» **REQUIRED WORK**: Please return the data that follows precisely as written, but without the images.

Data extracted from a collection
· · ·
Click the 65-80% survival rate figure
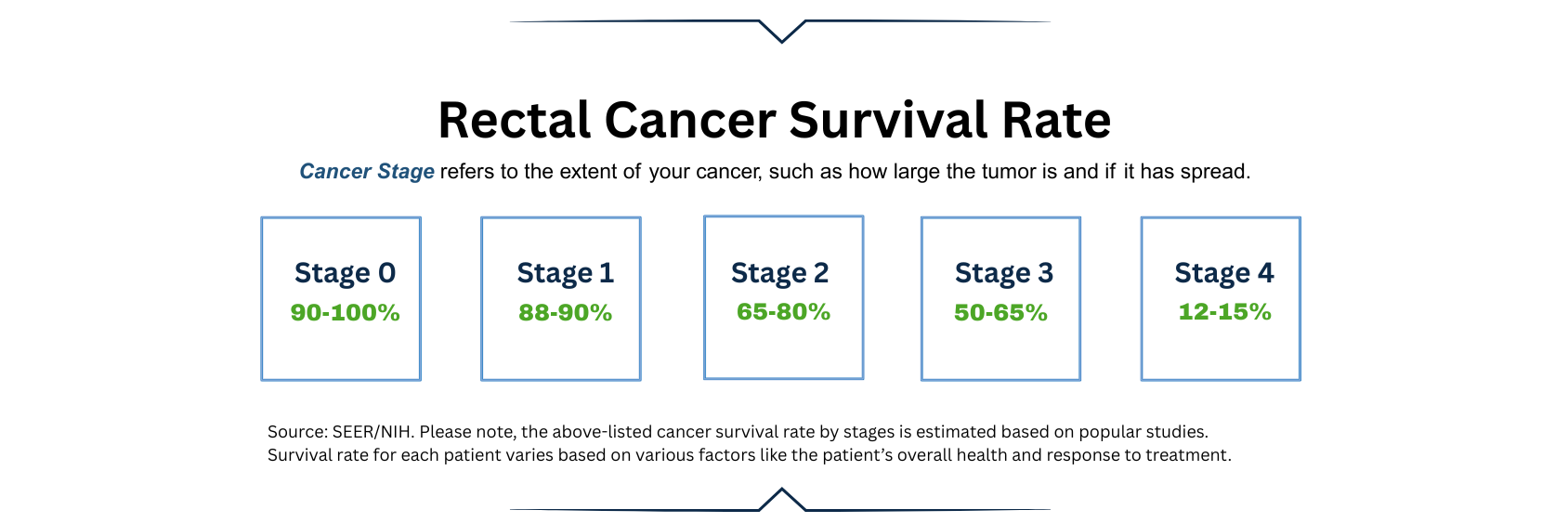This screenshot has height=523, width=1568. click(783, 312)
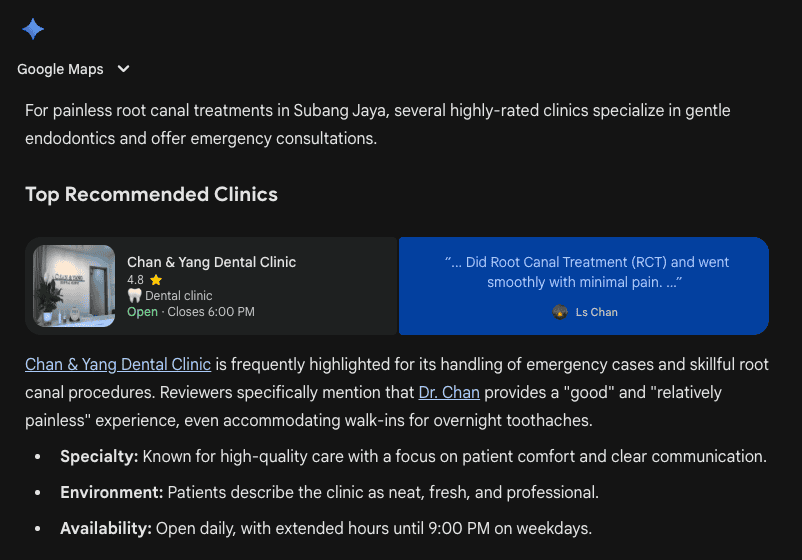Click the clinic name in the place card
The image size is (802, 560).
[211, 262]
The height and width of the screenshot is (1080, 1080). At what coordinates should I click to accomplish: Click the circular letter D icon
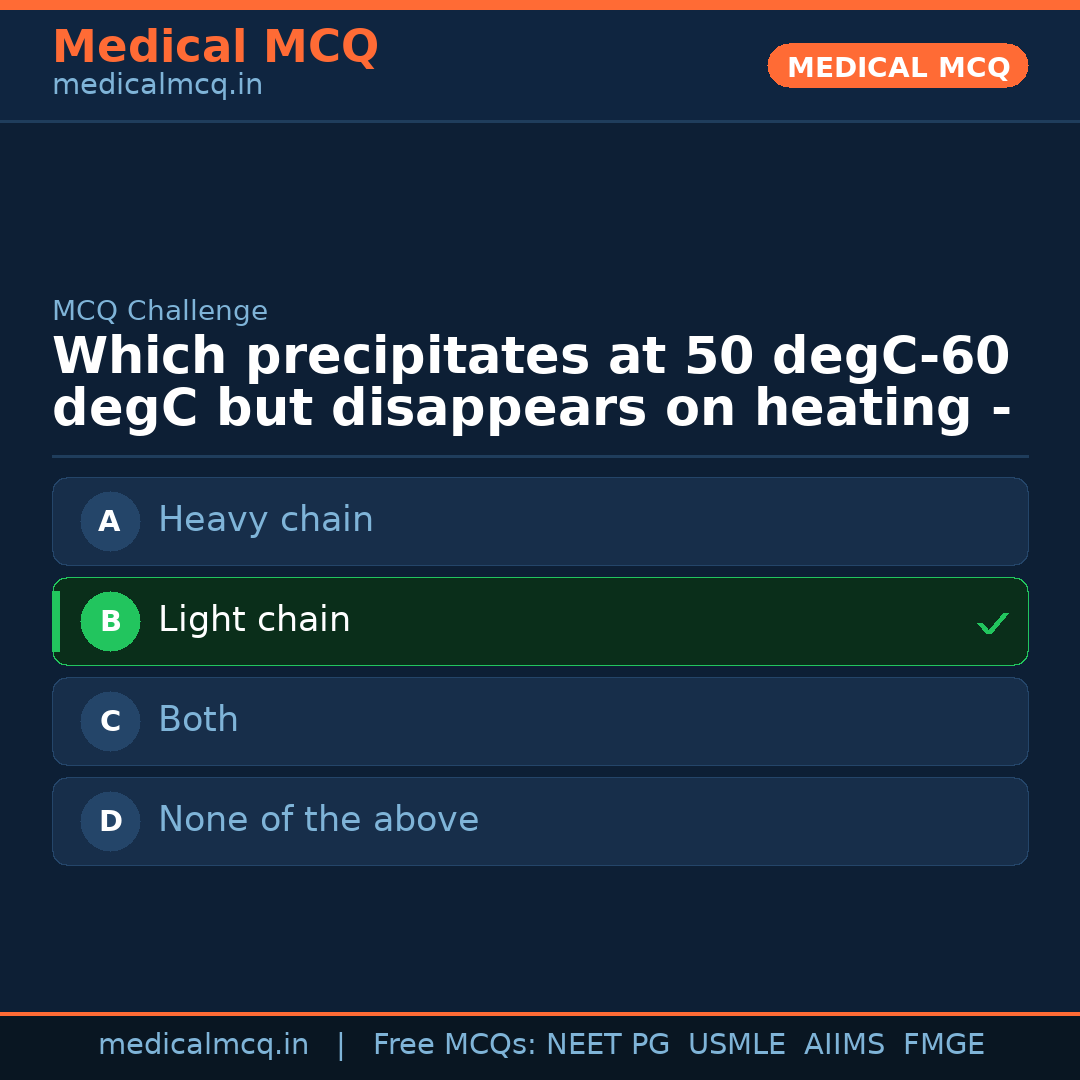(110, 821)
· · ·
» **YOUR RESPONSE**:
Click the 65-80% survival rate figure
This screenshot has height=523, width=1568. click(783, 312)
Click the clinic name in the place card
The image size is (802, 560).
[211, 262]
The height and width of the screenshot is (1080, 1080). At what coordinates should I click to accomplish: Click the circular letter D icon
(110, 821)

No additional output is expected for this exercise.